Eergisteren nog las ik uit Ch.'s uitgave van Stendhal érotique enige passages voor aan Van U. en wij waren beiden telkens weer getroffen door de onnavolgbare preciesheid van sommige slordige zinnen. - Een mijnheer, bezig een jongedame op de sofa te veroveren, wordt gestoord en springt uit het raam met achterlating van zijn hoed. Il sauta, je crois, de cette terrasse qui est sur le quai Voltaire, à gauche du Pont Royal. Mais le lendemain, il voulut avoir son chapeau, vu qu'il n'avait point d'argent pour en avoir un autre; il l'envoya chercher, enz. Dat vu qu'il n'avait point d'argent is onbetaalbaar. En dit, in het portret van een Mme Jaquet: Taille égale à celle d'Ariane, gorge belle, peau idem, nez petit, yeux grands, noirs, mais d'un froid! Quand elle écoute, regarde, ou que sa figure a quelque expression, ses yeux deviennent gros et déplaisent en général à tout le monde. C'est une belle femme; pas pour moi.
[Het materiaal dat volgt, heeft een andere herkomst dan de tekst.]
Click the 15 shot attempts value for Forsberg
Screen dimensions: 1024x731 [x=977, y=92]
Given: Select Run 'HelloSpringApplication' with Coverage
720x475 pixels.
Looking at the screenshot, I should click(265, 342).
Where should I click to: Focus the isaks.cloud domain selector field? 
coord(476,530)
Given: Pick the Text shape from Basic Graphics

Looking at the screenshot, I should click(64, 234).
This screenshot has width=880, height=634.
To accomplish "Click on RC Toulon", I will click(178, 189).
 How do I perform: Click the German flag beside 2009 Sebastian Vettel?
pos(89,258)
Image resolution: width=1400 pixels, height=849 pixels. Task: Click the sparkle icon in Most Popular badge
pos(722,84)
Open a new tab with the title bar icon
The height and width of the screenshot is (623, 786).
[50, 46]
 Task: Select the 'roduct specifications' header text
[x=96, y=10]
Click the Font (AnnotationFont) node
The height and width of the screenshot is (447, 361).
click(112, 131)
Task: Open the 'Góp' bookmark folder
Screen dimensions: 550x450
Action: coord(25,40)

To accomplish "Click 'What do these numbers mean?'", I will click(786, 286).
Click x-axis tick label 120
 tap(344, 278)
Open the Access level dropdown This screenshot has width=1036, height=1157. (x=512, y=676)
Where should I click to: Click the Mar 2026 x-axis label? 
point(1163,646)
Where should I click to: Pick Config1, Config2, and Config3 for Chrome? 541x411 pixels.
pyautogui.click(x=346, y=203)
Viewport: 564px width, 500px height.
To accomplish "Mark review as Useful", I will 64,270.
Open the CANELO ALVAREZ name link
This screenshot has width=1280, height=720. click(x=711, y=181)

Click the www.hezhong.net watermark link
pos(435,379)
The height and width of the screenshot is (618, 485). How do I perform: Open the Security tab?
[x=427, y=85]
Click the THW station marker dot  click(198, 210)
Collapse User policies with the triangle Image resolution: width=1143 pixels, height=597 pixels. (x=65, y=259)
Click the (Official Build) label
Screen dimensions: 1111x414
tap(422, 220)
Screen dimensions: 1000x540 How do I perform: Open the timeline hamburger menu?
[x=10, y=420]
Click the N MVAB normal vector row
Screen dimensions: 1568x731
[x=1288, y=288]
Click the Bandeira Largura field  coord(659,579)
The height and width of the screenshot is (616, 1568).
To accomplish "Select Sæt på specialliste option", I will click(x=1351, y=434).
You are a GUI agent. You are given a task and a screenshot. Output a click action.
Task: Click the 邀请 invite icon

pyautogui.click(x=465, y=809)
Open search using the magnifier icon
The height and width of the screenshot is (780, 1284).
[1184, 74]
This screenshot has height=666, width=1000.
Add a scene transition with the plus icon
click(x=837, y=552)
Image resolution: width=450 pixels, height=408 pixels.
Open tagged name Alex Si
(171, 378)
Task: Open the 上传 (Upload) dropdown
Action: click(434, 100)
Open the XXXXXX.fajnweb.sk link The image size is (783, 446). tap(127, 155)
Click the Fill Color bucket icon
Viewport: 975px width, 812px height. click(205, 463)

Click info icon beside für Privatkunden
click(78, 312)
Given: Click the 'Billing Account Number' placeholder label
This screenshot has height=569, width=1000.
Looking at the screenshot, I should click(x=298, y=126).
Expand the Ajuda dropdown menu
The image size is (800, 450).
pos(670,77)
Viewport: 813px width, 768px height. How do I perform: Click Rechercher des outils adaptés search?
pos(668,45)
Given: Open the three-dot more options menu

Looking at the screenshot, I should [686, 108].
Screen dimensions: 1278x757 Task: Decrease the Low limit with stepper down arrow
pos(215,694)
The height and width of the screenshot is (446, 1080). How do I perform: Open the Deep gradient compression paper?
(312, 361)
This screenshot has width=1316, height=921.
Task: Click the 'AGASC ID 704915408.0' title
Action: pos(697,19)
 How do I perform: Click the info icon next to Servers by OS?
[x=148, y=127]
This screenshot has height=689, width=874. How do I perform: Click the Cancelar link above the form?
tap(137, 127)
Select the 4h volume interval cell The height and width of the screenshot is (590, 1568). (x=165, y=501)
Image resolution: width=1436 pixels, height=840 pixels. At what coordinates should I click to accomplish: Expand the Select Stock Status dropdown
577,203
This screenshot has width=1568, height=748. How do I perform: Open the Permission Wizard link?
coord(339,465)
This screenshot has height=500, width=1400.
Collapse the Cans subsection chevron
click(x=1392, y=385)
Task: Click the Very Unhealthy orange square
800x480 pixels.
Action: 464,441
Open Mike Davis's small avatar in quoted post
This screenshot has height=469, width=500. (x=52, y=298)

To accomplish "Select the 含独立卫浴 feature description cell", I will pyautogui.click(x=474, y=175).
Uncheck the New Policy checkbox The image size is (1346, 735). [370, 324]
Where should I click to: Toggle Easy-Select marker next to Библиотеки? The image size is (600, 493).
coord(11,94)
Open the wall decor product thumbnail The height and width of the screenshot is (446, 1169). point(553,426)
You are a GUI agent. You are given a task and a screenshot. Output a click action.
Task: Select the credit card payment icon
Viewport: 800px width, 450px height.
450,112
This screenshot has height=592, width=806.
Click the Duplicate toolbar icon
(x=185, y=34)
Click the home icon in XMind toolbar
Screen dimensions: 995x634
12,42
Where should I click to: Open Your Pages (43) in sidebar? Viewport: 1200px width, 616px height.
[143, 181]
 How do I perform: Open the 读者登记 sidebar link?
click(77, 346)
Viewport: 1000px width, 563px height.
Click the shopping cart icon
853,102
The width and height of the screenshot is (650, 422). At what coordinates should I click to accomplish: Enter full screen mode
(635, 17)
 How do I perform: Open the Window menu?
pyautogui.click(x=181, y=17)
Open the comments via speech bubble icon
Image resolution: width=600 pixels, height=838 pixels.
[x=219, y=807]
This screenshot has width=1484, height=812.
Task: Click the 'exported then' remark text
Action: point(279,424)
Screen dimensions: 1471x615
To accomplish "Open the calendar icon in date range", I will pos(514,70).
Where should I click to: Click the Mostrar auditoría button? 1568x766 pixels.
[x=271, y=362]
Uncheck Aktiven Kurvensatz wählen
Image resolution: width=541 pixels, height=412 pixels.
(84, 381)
Of deze prachtige passage uit een beschouwing van het ‘babilanisme’ en de held van zijn eerste roman: Le vrai Babilan doit se tuer pour ne pas avoir l'embarras de faire un aveu. Moi (mais à 43 ans et 11 mois), je ferais un bel aveu; on me

[p. 239]

dirait: qu'importe! Je mènerais ma femme à Rome. Là, un beau paysan, moyennant un sequin, lui ferait trois compliments en une nuit. - De woorden ‘sterk en bitter’ op Stendhal toegepast zijn misschien niet eens verkeerd, het accent van de frase is ridicuul. Men denkt aan een wrokkend miskend genie, inplaats van aan iemand die, ondanks alle innerlijke kneuzingen, de levenslust zelf was.

Ik heb dikwijls aan bepaalde zinnen teruggedacht uit eigenlijk allesbehalve literaire boeken, zinnen die geheel vanzelf waren blijven hangen en die mij dikwijls hebben beïnvloed, o.a. uit Conan Doyle. In het ‘zakelijke’ dat niet vervelend is, in snelle overgangen en bondig maar levend gebeuren, vindt Conan Doyle soms zijn meester niet, in de korte verhalen van Sherlock Holmes en Brigadier Gérard vindt men allerlei scènes die suggestiever zijn weergegeven dan menig ‘groot’ schrijver had vermogen te doen, en die toch geschreven moeten zijn zonder enige inspanning, met een niet dan instinctief bewustzijn van de toegepaste ‘methode’.

Als men de inhoud van dergelijke verhalen niet serieus genoeg vindt, zou men voor deze boeiende ‘zakelijkheid’ een verhaal kunnen bestuderen als Het Pistoolschot van Poesjkin, waar niet alleen de stijl maar ook de karaktertekening en het conflict aan alle eisen van het nieuwe proza voldoen. Het enige wat men er tegen zou kunnen aanvoeren is dat het voor onze tijd te romantisch lijkt; men zou een verhaal willen aanwijzen, precies zo geschreven, maar waarin ook de karakters op zichzelf volkomen ‘modern’ zouden zijn.